Consultant on human rhinovirus challenge studies in COPD
Dr Mallia is a Clinical Senior Lecturer in Respiratory Medicine at the National Heart and Lung Institute (NHLI), Imperial College London. He qualified in medicine from the University of Malta and following clinical training in Malta and the UK, he joined Professor’s Johnston’s group as a PhD student in 2001. Following completion of his PhD and his clinical training, he returned to Imperial College initially as an NIHR Clinical Lecturer and subsequently as Senior Lecturer. With Professor Johnston, he developed a human model of COPD exacerbation using experimental rhinovirus infection in COPD patients, successfully demonstrating that this is a safe and valid model, providing novel insights into the mechanisms of virus-induced exacerbations.
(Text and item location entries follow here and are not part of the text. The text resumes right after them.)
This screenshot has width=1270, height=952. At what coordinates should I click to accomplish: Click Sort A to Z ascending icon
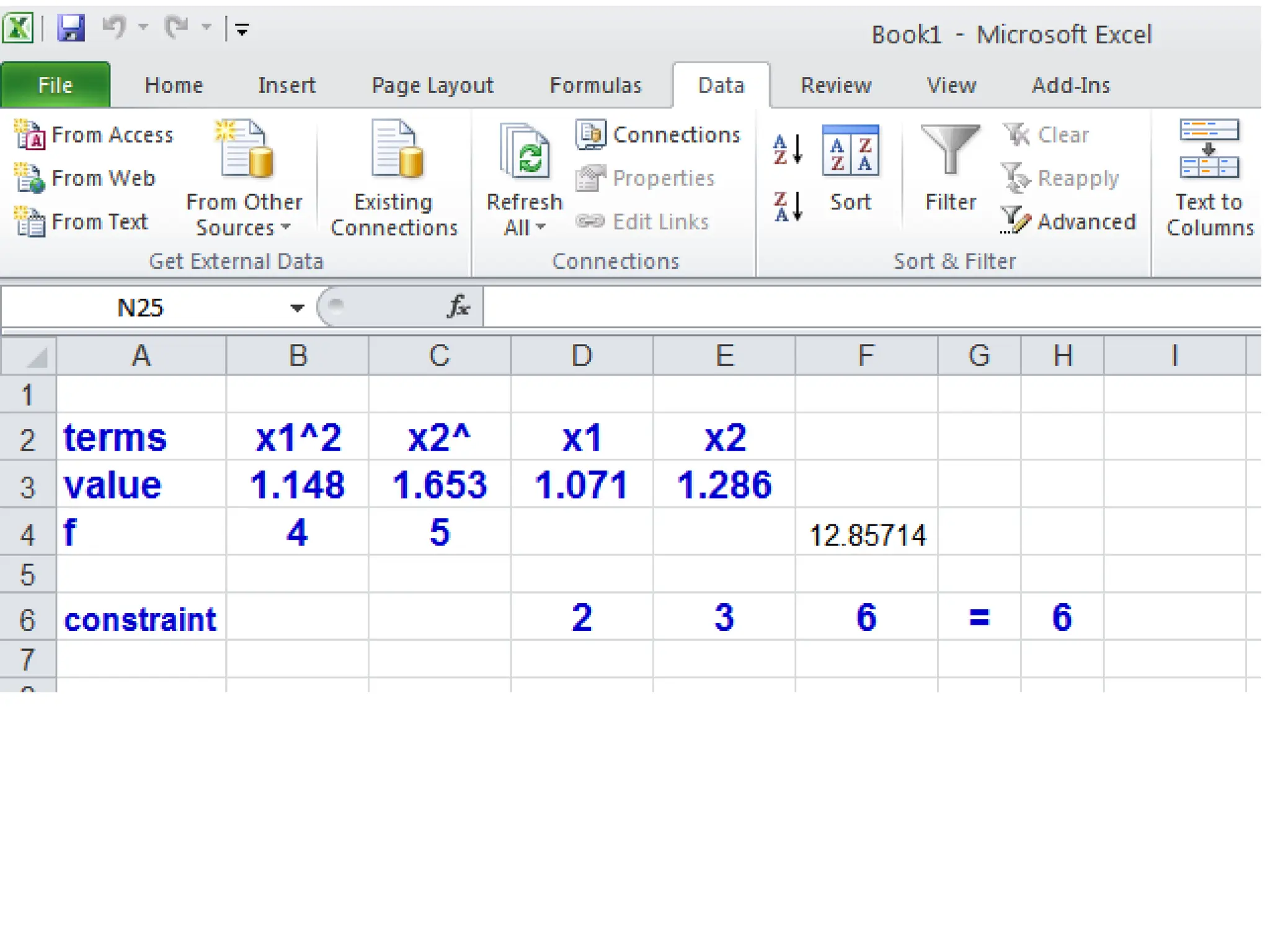pos(788,150)
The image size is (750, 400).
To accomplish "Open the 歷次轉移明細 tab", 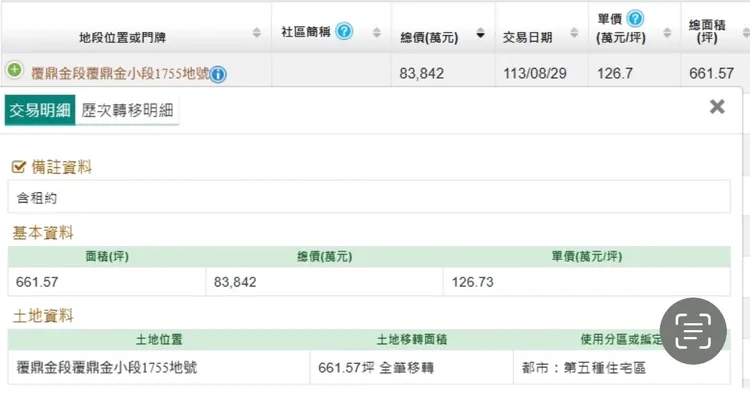I will 127,110.
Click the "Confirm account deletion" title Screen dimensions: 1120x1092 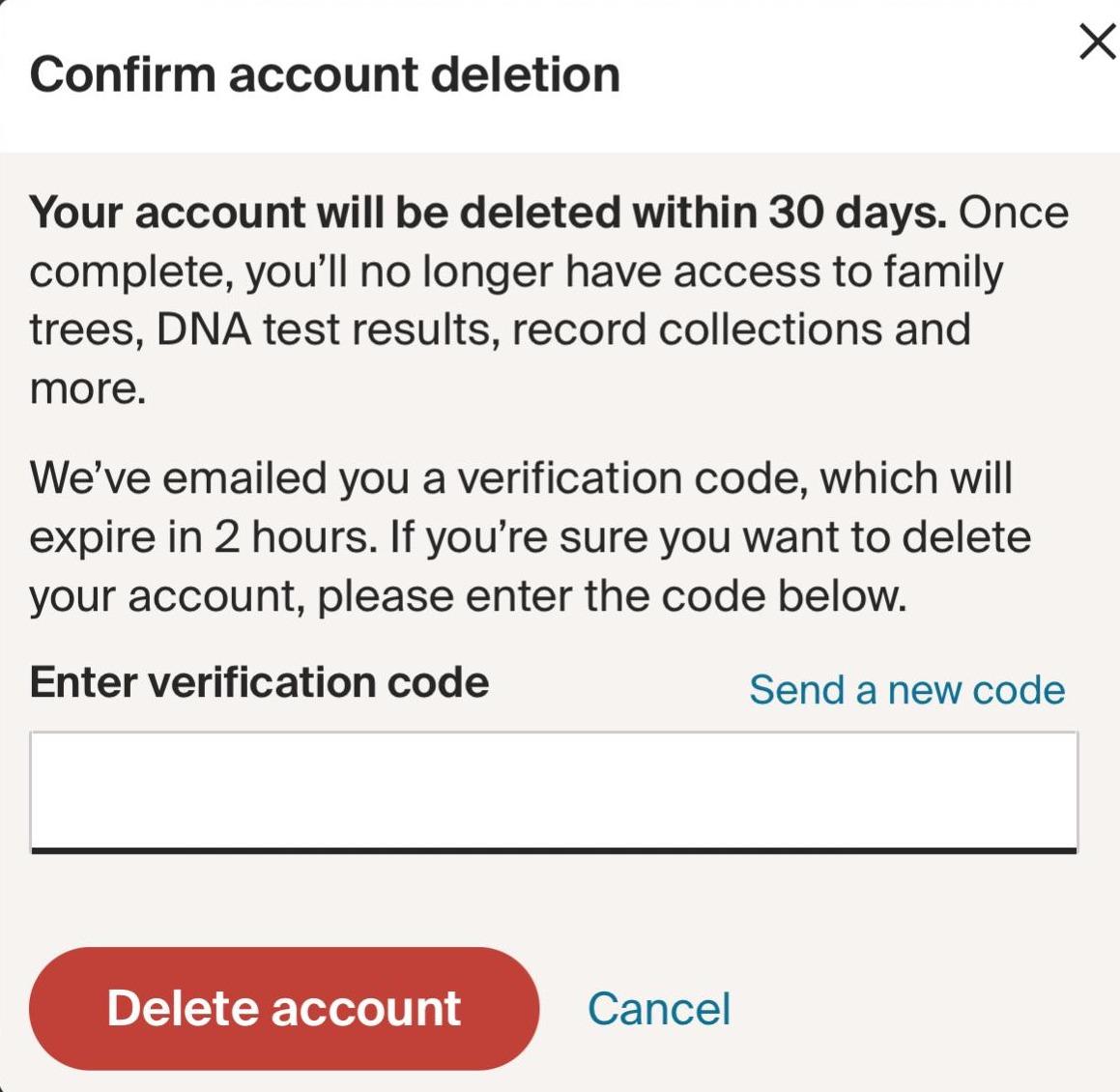(325, 75)
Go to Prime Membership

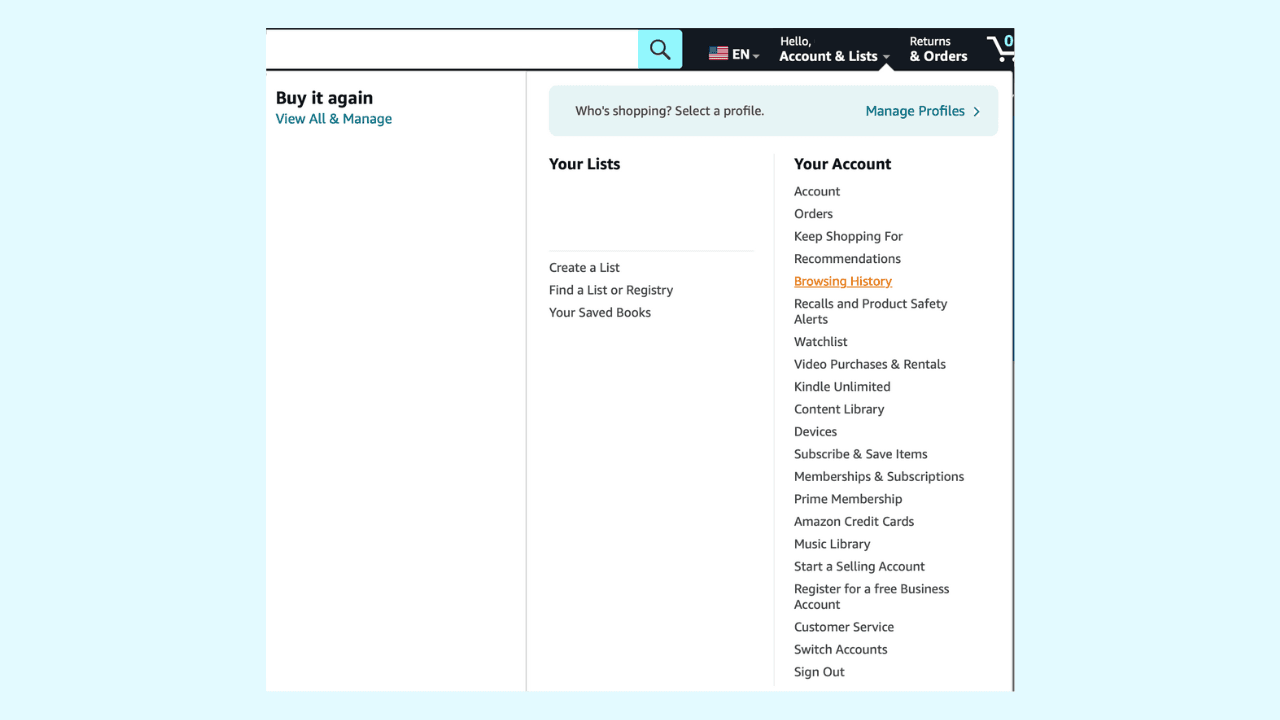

In addition, he has contributed to clinical and experimental studies in asthma. He demonstrated that secondary bacterial infection is common following rhinovirus infection in COPD and is related to rhinovirus-induced degradation of antimicrobial peptides. He is currently undertaking further studies into the role of viruses and bacteria in COPD exacerbations and the mechanisms of susceptibility to infection in COPD. He has to date successfully infected over 50 patients with COPD with rhinovirus.
Consultant on human RSV & influenza challenge studies & immunology
Dr Chiu is a Clinical Senior Lecturer and Honorary Consultant in the Department of Infectious Disease, Imperial College London. He underwent his basic medical training at Cambridge and Oxford Universities, and later was awarded a Wellcome Trust Clinical Research Training fellowship to undertake a PhD with Charles Bangham at Imperial College London, investigating gene transcription signatures of the early CD8+ T cell response to acute viral infection. On completion of his specialist clinical training, he was awarded an MRC Clinician Scientist fellowship and furthered his research by working with Rafi Ahmed’s group at Emory University, examining adaptive immune responses to influenza and varicella zoster virus vaccines.
His research interests focus mainly on B and T cell immunity to recurrent viral infections, including respiratory syncytial virus (RSV) and influenza, with a particular emphasis on the development of better vaccines. He leads a group primarily using experimental infection of volunteers to investigate systemic and mucosal immunity against RSV and influenza. These highly specialised models provide a unique opportunity to examine correlates and mechanisms of protection and disease severity in human beings. The work now encompasses early phase clinical trials as well as fundamental studies of human immunity.